A Reanalysis of the Arctic sea ice cover over the satellite era utilising summertime observations of SIT

Abstract. Climate change has significantly affected the Arctic over the satellite era, with sea ice undergoing a substantial decline. While changes in sea ice concentration (SIC) and sea ice extent (SIE) have been widely studied, sea ice thickness (SIT) and volume (SIV) remain less well constrained due to limited observations. Quantifying SIV trends is particularly important for understanding sea ice changes in response to climate change. Here we present three reanalyses that assimilate different combinations of SIC and SIT products, including year-round SIT observations, into the CPOM-CICE sea ice model, which incorporates advanced parameterisations for melt ponds, form drag, and rheology. Assimilating NASA Team SIC together with year-round SIT substantially improves SIT estimates, and year-round SIT assimilation outperforms winter-only SIT assimilation, even at the end of winter, by better initialising the growth season.
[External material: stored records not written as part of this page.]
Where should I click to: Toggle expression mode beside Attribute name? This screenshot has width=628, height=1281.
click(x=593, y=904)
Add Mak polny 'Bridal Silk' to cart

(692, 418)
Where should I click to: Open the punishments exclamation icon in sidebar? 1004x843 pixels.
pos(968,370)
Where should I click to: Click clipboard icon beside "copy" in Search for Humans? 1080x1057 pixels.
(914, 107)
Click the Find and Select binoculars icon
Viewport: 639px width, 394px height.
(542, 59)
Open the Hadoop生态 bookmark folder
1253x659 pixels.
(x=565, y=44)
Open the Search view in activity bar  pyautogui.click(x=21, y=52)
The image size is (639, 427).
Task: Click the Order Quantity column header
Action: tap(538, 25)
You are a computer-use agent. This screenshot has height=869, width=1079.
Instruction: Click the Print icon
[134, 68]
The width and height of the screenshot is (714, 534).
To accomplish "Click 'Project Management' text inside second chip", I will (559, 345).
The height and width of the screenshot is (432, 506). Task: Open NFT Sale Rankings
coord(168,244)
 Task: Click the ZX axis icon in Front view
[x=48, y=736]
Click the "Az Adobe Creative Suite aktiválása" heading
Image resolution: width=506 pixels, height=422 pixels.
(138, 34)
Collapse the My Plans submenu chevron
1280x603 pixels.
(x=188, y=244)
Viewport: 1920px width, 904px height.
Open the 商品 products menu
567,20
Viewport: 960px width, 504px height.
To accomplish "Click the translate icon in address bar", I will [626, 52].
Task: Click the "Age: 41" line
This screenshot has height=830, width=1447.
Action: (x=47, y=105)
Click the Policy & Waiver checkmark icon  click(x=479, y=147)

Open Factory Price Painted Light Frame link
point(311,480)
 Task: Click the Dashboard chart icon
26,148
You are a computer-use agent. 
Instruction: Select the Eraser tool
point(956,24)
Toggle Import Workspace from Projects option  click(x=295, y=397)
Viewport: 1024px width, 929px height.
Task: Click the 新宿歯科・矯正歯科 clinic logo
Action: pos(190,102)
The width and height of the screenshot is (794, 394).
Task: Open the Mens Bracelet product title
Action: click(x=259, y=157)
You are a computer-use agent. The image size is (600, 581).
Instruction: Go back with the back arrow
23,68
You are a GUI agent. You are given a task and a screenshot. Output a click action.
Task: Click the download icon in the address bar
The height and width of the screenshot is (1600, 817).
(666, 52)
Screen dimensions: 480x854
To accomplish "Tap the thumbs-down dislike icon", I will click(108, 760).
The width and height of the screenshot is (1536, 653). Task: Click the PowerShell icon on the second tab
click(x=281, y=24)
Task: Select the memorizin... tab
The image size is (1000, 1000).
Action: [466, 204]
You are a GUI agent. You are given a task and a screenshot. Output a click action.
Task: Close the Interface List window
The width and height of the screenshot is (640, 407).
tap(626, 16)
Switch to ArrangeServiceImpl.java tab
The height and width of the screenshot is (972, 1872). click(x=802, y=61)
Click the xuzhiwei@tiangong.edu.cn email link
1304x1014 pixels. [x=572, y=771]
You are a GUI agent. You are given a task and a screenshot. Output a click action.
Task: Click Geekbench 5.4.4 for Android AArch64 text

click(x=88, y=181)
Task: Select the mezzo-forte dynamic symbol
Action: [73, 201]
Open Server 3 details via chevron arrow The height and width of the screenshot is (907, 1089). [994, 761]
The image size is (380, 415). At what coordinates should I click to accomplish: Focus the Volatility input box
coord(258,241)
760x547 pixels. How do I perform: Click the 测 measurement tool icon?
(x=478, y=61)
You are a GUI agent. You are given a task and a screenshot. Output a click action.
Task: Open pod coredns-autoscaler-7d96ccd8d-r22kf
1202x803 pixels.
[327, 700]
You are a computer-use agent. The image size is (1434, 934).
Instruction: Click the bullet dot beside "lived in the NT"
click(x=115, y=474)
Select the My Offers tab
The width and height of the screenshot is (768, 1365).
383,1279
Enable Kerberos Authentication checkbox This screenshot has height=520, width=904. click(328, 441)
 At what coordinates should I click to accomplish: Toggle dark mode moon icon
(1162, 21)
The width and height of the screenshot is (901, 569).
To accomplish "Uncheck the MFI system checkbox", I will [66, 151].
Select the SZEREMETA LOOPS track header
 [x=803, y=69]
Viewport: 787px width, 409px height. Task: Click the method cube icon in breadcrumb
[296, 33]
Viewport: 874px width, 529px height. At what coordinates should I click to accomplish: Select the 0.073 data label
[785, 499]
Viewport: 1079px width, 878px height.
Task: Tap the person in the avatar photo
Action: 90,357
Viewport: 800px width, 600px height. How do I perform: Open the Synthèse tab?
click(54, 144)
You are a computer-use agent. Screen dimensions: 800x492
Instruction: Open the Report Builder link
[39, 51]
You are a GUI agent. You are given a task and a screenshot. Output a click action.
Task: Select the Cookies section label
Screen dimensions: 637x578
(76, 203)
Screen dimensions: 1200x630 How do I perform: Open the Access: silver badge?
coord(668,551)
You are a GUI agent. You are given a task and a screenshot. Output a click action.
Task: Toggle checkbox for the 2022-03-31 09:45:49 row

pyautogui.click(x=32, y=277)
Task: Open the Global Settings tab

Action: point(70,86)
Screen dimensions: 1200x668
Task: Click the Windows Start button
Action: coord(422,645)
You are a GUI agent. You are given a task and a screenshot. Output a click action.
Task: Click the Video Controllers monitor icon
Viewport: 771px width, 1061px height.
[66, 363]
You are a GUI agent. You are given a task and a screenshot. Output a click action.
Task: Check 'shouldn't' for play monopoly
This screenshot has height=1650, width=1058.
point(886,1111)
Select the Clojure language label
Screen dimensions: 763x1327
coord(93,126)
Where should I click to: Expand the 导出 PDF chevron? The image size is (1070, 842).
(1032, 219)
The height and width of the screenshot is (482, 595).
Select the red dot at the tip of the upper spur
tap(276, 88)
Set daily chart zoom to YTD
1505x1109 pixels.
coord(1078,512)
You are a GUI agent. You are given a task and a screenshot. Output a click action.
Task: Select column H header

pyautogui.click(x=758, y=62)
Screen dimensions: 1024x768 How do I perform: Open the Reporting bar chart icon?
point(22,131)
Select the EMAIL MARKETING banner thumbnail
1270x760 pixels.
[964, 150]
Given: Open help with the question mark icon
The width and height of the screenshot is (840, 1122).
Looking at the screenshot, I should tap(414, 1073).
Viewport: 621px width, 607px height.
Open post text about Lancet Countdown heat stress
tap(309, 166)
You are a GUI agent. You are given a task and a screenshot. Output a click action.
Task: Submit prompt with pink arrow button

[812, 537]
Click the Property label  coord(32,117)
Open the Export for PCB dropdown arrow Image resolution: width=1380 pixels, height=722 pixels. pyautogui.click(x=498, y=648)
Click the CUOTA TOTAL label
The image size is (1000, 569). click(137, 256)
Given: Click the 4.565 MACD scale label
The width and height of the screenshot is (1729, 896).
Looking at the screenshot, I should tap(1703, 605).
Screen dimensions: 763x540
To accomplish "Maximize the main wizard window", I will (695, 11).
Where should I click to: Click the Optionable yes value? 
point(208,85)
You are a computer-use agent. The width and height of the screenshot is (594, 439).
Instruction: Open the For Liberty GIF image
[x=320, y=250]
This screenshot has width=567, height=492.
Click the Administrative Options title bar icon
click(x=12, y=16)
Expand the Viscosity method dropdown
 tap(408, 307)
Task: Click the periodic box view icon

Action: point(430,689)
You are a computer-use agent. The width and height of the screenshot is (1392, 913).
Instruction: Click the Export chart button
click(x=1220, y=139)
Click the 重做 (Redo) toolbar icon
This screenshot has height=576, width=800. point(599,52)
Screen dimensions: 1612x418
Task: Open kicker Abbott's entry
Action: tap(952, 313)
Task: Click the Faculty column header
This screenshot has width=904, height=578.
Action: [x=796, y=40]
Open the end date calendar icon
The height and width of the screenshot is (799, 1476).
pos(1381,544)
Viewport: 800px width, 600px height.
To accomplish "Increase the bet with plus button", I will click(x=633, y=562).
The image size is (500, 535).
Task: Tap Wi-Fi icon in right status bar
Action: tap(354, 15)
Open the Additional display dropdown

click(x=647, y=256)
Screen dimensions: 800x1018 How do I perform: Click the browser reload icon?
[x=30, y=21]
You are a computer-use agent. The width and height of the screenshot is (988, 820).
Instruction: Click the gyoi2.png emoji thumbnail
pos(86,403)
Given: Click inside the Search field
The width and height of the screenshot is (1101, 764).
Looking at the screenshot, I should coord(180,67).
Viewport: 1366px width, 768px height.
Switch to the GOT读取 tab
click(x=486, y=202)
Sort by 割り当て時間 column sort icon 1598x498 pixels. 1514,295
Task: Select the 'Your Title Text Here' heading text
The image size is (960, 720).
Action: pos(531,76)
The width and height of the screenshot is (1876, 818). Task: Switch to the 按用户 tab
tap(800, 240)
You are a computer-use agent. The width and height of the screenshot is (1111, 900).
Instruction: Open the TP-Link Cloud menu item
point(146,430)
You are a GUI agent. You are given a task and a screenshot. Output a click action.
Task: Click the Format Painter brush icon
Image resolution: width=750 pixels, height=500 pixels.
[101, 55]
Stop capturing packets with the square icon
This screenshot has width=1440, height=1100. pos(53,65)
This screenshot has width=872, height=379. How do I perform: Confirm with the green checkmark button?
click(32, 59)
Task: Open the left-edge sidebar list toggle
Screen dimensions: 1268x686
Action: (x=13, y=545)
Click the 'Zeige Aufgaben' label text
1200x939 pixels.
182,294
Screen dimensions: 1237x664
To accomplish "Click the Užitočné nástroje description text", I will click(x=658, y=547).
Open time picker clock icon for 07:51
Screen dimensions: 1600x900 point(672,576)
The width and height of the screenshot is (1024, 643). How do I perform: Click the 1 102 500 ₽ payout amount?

Comparison with four independent observational datasets and PIOMAS identifies the best-performing reanalysis, which we analyse for 2010–2020 to diagnose model deficiencies. The model exhibits a seasonally compensating bias cycle: excessive freeze-up and overly thick, consolidated ice in autumn and winter lead to elevated extent and thickness and a suppressed marginal ice zone in spring, while enhanced late-summer melt offsets these errors, yielding September extents close to observations but with anomalously thick ice packed against the Canadian Arctic Archipelago. This suggests that misrepresentations of ice growth, lead formation and refreezing, marginal ice zone dynamics, mechanical redistribution, and melt timing interact to obscure errors in concentration and thickness. Additionally, our best performing reanalysis also shows the thickest ice is less thick and more evenly distributed across the central Arctic in the 2010s. This reanalysis provides new insight into recent Arctic sea ice change and its underlying processes, as well as identifying key deficiencies in the sea ice model physics which can be a focus for future model development.